# [WHAT TO DO]
Task for the records below: please copy exactly, and only, the lines from the one containing "Screen dimensions: 1545x825" to the last line, both included, leaving out the pictures.

# [MATERIAL FOR THE TASK]
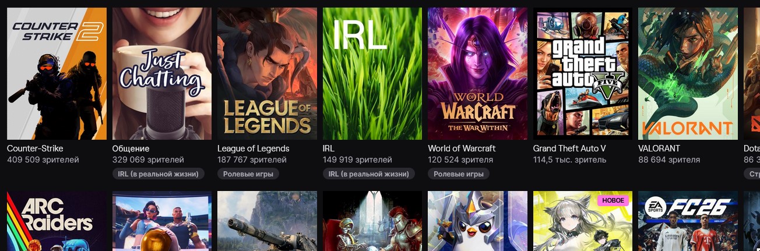
Task: Click the Grand Theft Auto V title
Action: coord(569,149)
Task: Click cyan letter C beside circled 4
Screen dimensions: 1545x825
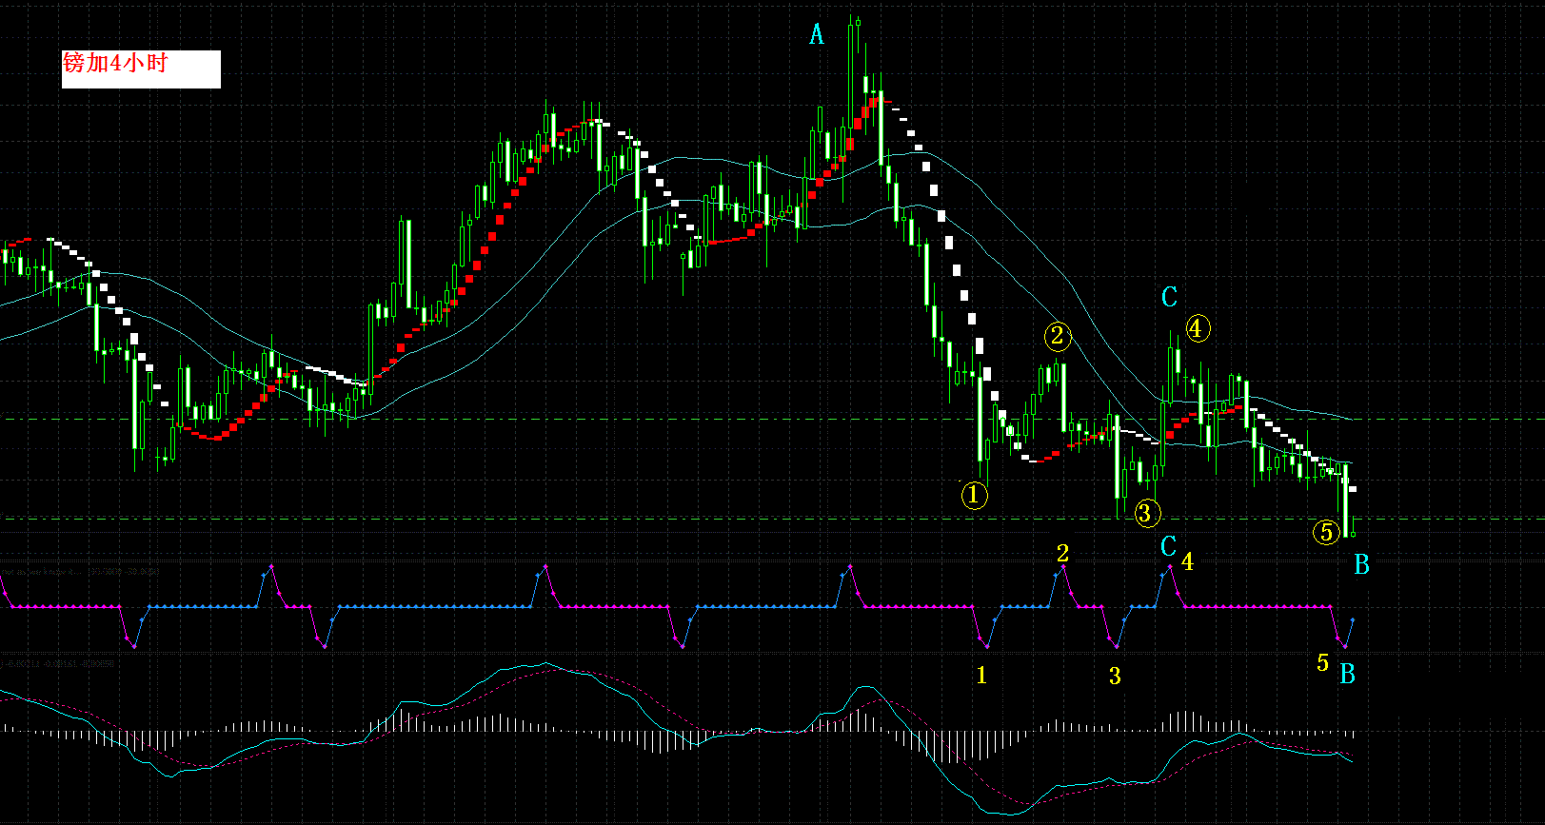Action: point(1169,298)
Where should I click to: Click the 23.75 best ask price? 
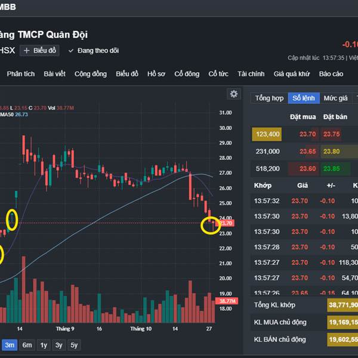click(x=331, y=135)
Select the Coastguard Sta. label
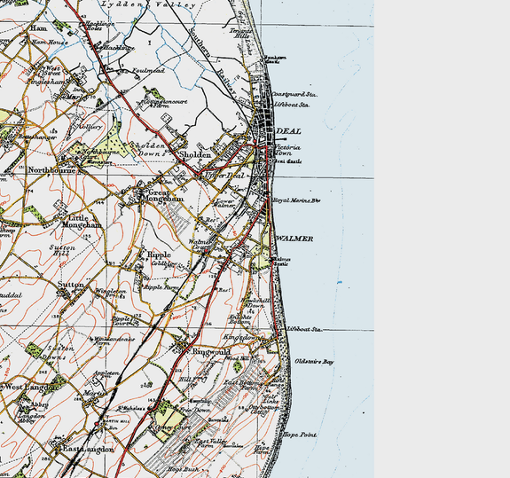 coord(294,95)
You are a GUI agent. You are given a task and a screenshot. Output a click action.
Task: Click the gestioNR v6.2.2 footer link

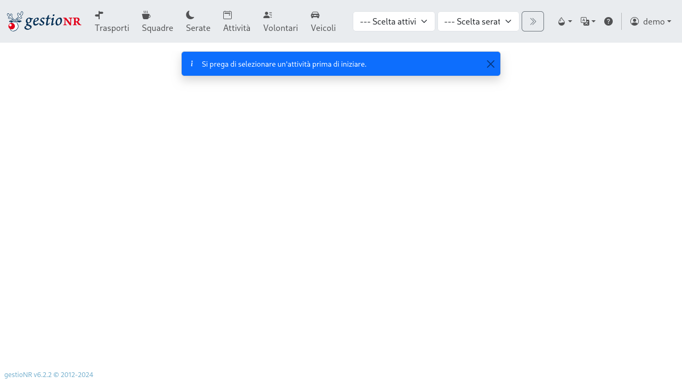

# [RESULT]
Screen dimensions: 1545x825
Action: point(1169,298)
Where should I click to: Click the 23.75 best ask price? 
click(x=331, y=135)
Select the Coastguard Sta. label
 coord(294,95)
You are a GUI agent. You are given a task and a screenshot. Output a click action.
Task: Click the gestioNR v6.2.2 footer link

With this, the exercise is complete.